== The task ==
Go to the line that includes "Viewport: 606px width, 311px" and retype it, then every line after it to the end of the data, adding nothing.
Start of Block
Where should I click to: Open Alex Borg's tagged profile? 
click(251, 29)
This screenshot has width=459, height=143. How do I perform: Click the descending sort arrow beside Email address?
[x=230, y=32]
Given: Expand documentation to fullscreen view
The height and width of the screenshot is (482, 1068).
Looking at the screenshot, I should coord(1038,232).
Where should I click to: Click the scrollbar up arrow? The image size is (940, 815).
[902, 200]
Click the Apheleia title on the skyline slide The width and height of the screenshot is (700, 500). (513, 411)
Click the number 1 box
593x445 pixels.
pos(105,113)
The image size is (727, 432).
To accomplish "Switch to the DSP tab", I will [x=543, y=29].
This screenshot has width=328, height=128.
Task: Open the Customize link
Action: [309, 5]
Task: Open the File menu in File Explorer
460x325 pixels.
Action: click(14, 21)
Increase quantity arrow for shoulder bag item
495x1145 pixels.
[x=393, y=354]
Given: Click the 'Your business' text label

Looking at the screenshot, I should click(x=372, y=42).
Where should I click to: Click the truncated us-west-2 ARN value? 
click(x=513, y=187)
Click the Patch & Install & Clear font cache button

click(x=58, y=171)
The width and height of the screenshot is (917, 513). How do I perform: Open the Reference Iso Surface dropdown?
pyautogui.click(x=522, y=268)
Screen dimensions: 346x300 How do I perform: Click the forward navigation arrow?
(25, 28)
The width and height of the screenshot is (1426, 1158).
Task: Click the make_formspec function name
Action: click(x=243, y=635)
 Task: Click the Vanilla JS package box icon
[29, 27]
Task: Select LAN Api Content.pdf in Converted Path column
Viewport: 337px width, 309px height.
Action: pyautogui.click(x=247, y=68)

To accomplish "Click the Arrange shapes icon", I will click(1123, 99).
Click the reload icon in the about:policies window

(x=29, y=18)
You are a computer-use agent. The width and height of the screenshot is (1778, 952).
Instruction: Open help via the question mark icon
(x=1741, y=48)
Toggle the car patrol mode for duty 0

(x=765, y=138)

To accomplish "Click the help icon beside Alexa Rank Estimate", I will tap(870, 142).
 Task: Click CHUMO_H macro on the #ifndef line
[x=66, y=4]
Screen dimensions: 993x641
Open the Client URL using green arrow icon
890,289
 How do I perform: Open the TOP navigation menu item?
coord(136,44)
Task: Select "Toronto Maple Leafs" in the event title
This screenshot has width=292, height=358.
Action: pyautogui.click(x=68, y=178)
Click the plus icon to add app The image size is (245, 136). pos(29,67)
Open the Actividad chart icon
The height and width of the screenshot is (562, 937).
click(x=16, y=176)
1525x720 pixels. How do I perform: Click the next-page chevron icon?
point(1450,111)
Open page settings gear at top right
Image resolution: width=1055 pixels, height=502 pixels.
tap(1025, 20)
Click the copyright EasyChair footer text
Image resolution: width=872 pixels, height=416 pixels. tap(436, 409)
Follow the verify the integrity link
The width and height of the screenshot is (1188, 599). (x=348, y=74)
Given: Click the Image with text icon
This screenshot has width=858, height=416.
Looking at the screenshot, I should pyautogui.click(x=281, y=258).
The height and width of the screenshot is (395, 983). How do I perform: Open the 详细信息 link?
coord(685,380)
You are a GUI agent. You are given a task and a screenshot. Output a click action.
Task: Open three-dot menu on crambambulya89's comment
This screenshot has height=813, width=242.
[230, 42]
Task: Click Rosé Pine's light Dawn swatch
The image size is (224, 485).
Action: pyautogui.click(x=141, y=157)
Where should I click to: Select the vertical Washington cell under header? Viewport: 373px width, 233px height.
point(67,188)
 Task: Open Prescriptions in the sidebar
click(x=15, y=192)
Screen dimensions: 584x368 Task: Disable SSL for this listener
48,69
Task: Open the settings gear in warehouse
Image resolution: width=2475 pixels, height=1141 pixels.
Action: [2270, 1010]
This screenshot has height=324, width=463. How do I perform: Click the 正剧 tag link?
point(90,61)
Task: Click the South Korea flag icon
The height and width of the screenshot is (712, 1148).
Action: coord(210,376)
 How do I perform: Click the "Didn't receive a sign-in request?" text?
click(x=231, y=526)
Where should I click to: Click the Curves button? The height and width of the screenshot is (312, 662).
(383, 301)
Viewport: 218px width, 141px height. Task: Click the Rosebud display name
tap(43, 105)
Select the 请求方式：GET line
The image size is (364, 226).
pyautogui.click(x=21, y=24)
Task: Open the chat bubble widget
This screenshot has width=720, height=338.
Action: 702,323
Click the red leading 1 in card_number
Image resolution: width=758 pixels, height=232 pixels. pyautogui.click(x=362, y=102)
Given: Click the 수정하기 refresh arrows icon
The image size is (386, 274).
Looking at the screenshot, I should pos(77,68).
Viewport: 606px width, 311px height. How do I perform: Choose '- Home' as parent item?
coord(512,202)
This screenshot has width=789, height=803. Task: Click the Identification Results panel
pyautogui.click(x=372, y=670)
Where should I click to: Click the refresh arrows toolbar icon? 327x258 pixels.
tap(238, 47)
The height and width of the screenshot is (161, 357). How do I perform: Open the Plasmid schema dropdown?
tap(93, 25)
End of Block
== Your response ==
Viewport: 606px width, 311px height. How do I perform: Choose '- Home' as parent item?
coord(512,202)
This screenshot has width=789, height=803. Task: Click the Identification Results panel
pyautogui.click(x=372, y=670)
Where should I click to: Click the refresh arrows toolbar icon? 327x258 pixels.
tap(238, 47)
The height and width of the screenshot is (161, 357). How do I perform: Open the Plasmid schema dropdown?
tap(93, 25)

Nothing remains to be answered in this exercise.